_Problem set:_
1) Copy the part of the geometric series lesson below between "For example, the" and "finite geometric series.", inclusive.
2) Pick up the geometric series lesson below where it ends and carry on writing it.

Working with Geometric Series

students, imagine you keep dropping a ball and it bounces to half its previous height each time. The first bounce is $8$ feet, then $4$, then $2$, then $1$, and so on. The total distance the ball travels keeps building from a repeating pattern 📏. That is the big idea behind a geometric series: a sum where each term is found by multiplying the previous term by the same constant ratio.

In this lesson, you will learn how to recognize geometric series, decide whether they converge or diverge, and find their sums when they do converge. These skills matter a lot in AP Calculus BC because geometric series connect to limits, infinite sums, error ideas, and later topics like power series and Taylor series.

What Makes a Series Geometric?

A geometric sequence has terms that are made by multiplying by the same number each time. If the first term is $a$ and the common ratio is $r$, then the terms look like $a$, $ar$, $ar^2$, $ar^3$, and so on.

A geometric series is the sum of those terms:

$$a+ar+ar^2+ar^3+\cdots$$

Here are the key parts:

$a$ is the first term.
$r$ is the common ratio.
Each term after the first is $r$ times the one before it.

For example, the series $5+10+20+40+\cdots$ is geometric because each term is multiplied by $2$. So $a=5$ and $r=2$.

A quick way to check is to divide a term by the previous term. If the ratio stays constant, it is geometric ✅.

Finite Geometric Series and Their Sum

Before looking at infinite sums, it helps to know the formula for the sum of the first $n$ terms of a geometric series. This is called a finite geometric series.

_Data section:_
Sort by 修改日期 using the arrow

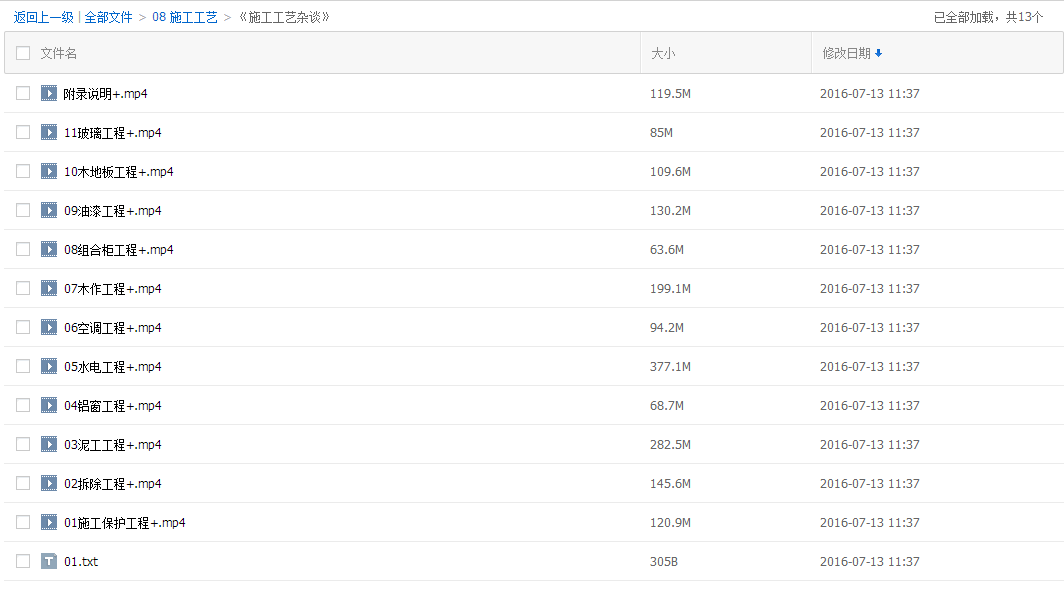[878, 53]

_Answers per task:_
1)
For example, the series $5+10+20+40+\cdots$ is geometric because each term is multiplied by $2$. So $a=5$ and $r=2$.

A quick way to check is to divide a term by the previous term. If the ratio stays constant, it is geometric ✅.

Finite Geometric Series and Their Sum

Before looking at infinite sums, it helps to know the formula for the sum of the first $n$ terms of a geometric series. This is called a finite geometric series.

2)
If the first term is $a$ and the common ratio is $r$, then the sum of the first $n$ terms is

$$S_n=a\frac{1-r^n}{1-r}, \quad r\neq 1$$

This formula is very important because it gives a shortcut instead of adding every term one by one.

Example 1

Find the sum of the first $6$ terms of $3+6+12+24+\cdots$.

Here, $a=3$, $r=2$, and $n=6$.

$$S_6=3\frac{1-2^6}{1-2}$$

$$S_6=3\frac{1-64}{-1}=3(63)=189$$

So the sum of the first $6$ terms is $189$.

Finite geometric sums show up in real life when something grows by the same percent each step, such as savings with repeated deposits or computer processes that double work at each stage 💡.

Infinite Geometric Series: When Does It Converge?

Now we move to the big AP Calculus BC idea: an infinite geometric series.

An infinite geometric series has infinitely many terms:

$$a+ar+ar^2+ar^3+\cdots$$

The crucial question is whether the series converges or diverges.

The rule is:

If $|r|<1$, the series converges.
If $|r|\ge 1$, the series diverges.

Why? Because when $|r|<1$, the terms $ar^n$ get closer and closer to $0$. The repeated multiplication shrinks the terms. But if $|r|\ge 1$, the terms do not shrink to $0$, so the sum cannot settle to a finite value.

This connects to a major series fact: for any infinite series to converge, its terms must approach $0$.

Sum of a Convergent Infinite Geometric Series

When $|r|<1$, the infinite geometric series has a nice formula:

$$a+ar+ar^2+ar^3+\cdots=\frac{a}{1-r}$$

This formula is one of the most useful tools in the Infinite Sequences and Series unit.

Example 2

Find the sum of the series $6+3+1.5+0.75+\cdots$.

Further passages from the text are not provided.